Gasconade County budgets between $200,000 and $220,000 each year for chip-and-seal, Lairmore said.

Gasconade County has been more cautious in proceeding with a hard-surface program than have other counties. For instance, many years ago Franklin County adopted a program aimed at hard-surfacing all county roads but when the price of petroleum and asphalt began rising — given the number of miles of road in the state’s fourth-largest county — the County Commission in Franklin backed away from the program. That prompted widespread grumbling toward the Commission from residents who were waiting to see their roads paved.
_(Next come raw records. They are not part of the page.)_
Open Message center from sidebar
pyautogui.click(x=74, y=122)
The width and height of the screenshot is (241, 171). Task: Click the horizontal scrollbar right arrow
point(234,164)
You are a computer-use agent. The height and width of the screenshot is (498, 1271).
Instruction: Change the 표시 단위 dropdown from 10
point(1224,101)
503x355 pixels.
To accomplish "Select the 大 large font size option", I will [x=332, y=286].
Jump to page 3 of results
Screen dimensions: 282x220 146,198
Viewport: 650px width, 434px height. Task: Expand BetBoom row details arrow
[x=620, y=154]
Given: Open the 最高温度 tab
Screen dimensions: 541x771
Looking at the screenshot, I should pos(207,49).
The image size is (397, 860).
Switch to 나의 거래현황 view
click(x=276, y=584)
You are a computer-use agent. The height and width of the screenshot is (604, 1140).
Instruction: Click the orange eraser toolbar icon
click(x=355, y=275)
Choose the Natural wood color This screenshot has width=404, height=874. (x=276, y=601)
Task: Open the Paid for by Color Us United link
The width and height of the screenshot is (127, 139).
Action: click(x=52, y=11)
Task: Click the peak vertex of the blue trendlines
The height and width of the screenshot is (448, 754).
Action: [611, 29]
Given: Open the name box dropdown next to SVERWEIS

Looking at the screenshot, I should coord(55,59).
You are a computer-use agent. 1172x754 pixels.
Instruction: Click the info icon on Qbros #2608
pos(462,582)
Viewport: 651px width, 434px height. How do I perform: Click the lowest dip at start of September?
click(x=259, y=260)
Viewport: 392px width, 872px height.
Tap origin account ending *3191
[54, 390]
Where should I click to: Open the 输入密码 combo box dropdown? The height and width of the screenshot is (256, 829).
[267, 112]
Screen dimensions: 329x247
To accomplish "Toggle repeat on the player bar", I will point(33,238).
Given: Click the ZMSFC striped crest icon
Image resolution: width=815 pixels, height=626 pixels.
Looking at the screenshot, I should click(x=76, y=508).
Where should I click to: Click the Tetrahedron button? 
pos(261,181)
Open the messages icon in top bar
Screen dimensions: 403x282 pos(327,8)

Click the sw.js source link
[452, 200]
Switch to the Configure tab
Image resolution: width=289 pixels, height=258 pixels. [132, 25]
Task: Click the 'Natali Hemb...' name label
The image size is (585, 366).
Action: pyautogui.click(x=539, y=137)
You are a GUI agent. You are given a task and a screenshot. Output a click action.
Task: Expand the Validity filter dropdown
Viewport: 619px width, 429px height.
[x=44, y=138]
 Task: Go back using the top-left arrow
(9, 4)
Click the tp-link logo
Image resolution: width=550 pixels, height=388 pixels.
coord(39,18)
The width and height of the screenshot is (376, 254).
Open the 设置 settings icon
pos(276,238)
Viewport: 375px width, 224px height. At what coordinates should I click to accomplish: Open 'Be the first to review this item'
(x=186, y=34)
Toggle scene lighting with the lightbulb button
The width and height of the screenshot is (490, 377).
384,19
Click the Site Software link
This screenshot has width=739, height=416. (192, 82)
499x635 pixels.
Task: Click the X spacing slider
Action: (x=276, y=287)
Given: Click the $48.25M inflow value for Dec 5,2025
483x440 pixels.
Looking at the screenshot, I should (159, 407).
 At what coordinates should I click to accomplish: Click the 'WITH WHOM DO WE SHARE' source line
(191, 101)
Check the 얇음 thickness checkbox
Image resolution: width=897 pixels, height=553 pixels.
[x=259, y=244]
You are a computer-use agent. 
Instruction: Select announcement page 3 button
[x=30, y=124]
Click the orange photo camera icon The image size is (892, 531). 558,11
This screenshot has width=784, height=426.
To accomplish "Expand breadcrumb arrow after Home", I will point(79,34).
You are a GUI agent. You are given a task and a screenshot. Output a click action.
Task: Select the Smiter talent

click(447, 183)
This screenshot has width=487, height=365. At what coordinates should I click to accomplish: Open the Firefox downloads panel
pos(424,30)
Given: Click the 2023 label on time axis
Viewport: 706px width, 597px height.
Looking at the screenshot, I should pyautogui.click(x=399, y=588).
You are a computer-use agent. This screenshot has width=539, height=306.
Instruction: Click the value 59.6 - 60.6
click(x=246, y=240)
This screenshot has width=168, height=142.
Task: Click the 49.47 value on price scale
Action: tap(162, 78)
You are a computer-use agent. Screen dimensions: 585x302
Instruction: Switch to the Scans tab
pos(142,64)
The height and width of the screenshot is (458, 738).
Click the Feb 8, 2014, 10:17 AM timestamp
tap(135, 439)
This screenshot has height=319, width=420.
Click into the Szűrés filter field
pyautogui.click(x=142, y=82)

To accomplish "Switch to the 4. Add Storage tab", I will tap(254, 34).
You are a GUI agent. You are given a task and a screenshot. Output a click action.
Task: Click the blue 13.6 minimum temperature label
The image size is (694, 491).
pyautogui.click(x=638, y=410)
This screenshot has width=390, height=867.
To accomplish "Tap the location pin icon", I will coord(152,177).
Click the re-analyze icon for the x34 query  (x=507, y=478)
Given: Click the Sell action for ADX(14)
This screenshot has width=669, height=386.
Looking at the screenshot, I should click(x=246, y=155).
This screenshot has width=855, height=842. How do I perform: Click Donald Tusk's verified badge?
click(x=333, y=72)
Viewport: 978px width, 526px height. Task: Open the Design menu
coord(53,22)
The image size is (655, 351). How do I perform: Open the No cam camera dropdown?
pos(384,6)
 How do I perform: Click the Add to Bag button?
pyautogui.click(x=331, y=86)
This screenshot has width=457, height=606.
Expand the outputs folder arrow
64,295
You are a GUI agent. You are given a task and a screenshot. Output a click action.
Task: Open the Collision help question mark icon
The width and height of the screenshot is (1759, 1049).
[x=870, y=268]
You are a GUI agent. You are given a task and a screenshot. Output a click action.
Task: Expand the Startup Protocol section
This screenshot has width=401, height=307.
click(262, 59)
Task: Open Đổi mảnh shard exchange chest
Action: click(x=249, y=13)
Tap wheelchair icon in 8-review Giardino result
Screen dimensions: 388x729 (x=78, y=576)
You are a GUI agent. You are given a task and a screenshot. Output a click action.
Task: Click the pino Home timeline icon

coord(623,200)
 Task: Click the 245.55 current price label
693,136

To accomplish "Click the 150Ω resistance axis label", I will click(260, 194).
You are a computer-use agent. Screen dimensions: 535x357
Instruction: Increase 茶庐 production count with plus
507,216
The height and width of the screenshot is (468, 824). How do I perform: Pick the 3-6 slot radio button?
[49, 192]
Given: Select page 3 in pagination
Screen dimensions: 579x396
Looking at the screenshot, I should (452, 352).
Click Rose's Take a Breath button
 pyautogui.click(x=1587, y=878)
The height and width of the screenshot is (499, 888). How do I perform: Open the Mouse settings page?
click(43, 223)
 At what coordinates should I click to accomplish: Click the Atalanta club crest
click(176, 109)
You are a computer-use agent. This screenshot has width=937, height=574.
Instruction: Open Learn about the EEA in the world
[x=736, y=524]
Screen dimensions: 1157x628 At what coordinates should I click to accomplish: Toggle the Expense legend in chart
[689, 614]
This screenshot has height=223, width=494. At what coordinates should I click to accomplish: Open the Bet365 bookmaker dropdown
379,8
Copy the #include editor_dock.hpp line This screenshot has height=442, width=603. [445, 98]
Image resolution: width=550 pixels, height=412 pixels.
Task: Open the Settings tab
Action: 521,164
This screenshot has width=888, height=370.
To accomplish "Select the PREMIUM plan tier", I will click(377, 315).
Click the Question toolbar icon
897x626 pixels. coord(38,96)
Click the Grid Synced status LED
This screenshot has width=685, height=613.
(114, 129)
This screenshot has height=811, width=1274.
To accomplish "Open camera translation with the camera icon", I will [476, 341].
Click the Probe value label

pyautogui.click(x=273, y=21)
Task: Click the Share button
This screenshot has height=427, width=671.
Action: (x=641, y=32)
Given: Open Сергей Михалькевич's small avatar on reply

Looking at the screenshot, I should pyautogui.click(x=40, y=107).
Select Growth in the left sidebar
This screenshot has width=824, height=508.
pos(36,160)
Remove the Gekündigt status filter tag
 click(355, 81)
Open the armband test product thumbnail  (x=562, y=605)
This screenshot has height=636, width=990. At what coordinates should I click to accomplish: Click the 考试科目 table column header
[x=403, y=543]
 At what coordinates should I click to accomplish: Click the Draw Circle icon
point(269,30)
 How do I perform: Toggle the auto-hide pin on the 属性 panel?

Lairmore Thursday morning repeated the process for having a road converted during the Commission’s conversation with Mark Schaeperkoetter of Owensville.

“We do them as money comes in,” Lairmore said, adding that traffic count on a road is a big factor in deciding which roads are tagged for chip-and-seal. But obtaining the necessary right-of-way is another big element, he said.

For instance, Lairmore said, Blue House Road in the southeast corner of the county needs to receive chip-and-seal. It’s a well-traveled route connecting Gasconade and Franklin counties. However, there are two property owners along Blue House Road that are holdouts in terms of donating a portion of their property for right-of-way.

Schaeperkoetter asked if the county could use imminent domain to obtain the necessary amount of land. The county could do that, Lairmore said, but added that he’s opposed to the use of imminent domain.

“That’s forcing a property owner to do something they don’t want to do,” the commissioner said. Rather, efforts will continue at persuading the hesitant property owners to join others along the road who want to see it chip-and-sealed.

Gasconade County has about 480 miles of county roadway. Of that, perhaps 30 miles of roadway has received either chip-and-seal or asphalt.

Presiding Commissioner Tim Schulte, who has a background in road building with a major construction company in the region, noted that asphalt is costing about $80 a ton.

“I’d love to have my county road paved, but at $80 a ton it’s not going to happen,” he said.

In the meantime, county administrators will continue trying to solve the mystery of where the gravel goes and grappling with the regulations they run into when they want to recover some of the gravel that’s rapidly filling area creeks.